Anfetamine e metanfetamine/speed

Con il nome di speed si intendono preparati che contengono anfetamina o metanfetamina, sostanze di origine sintetica. Le anfetamine sono sostanze stimolanti e anoressizzanti e dai loro composti si ricavano le metanfetamine che possono avere effetti ancora più forti.

Lo speed è venduto sotto forma di pastiglie o in polvere da sniffare o iniettare.

EFFETTI:

provocano una forte diminuzione dell’appetito, c’è un aumento del ritmo cardiaco e della pressione arteriosa. Per l’effetto sullo stimolo della fame alcuni tipi di anfetamine vengono somministrate nelle cure dimagranti.
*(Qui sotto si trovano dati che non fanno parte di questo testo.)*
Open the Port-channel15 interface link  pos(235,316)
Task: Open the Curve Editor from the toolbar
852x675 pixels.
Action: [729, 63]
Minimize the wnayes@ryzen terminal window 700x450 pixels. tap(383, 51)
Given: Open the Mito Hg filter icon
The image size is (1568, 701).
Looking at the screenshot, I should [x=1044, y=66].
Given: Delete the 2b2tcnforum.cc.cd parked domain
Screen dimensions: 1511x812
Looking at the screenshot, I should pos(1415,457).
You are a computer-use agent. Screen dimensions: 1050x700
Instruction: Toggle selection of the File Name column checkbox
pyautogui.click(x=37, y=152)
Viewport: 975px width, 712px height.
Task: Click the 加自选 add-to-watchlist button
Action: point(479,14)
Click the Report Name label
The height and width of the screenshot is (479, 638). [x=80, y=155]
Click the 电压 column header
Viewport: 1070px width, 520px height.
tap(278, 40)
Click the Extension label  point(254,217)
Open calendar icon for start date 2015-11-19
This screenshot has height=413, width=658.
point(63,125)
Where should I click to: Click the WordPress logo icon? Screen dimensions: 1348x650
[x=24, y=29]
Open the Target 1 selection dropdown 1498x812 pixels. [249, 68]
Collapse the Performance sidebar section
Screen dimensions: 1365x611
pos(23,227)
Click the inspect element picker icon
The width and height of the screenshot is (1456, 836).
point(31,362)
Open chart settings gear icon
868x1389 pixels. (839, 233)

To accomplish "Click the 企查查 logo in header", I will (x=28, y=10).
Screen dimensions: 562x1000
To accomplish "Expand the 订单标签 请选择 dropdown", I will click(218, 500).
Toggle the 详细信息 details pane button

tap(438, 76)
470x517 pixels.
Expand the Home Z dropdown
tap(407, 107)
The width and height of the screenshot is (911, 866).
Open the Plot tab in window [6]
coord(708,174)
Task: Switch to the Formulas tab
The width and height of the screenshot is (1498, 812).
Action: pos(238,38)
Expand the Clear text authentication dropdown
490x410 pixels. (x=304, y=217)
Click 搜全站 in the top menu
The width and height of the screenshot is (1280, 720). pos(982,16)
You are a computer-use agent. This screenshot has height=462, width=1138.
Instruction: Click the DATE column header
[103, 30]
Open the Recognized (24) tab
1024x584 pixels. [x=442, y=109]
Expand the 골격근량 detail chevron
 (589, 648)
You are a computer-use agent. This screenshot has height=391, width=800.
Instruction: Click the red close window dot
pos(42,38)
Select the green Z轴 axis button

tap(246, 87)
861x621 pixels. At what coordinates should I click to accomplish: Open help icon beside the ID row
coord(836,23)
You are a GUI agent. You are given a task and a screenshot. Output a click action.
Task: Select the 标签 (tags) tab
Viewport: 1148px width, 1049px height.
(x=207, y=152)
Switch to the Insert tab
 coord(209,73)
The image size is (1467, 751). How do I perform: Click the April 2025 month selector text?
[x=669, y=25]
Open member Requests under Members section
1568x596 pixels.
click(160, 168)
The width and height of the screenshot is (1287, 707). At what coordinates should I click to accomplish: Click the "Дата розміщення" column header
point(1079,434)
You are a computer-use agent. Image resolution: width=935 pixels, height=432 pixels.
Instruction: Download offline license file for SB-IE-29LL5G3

Agendo direttamente sul cervello, provocano una sensazione di energia e benessere, e aiutano a stare svegli e vigili.

DANNI:

le anfetamine e i loro derivati sono molto pericolose per persone con problemi cardiovascolari, dato che una dose eccessiva può provocare l’infarto. L’uso prolungato per più giorni comporta un collasso psicofisico che è proporzionale al periodo di veglia forzata indotto dallo stupefacente. Possono esserci problemi nella comprensione delle proprie azioni, il comportamento può diventare violento e si può arrivare all'isolamento e alla paranoia fino a gravi deliri di persecuzione. Una volta terminato l’effetto le sensazioni sono di svuotamento, irritabilità, depressione.

Ecstasy (MDMA)

E’ un composto sintetico che si acquista in pastiglie di vari colori, chiamate in gergo con diversi nomi: chicche, paste, cale.
Stimolano il sistema cardiovascolare.
Il consumo di ecstasy è massiccio nelle discoteche e nei rave.

EFFETTI:

si manifestano entro 20-60 minuti e durano 3-4 ore, cui segue la sensazione di sfinimento mentale e fisico.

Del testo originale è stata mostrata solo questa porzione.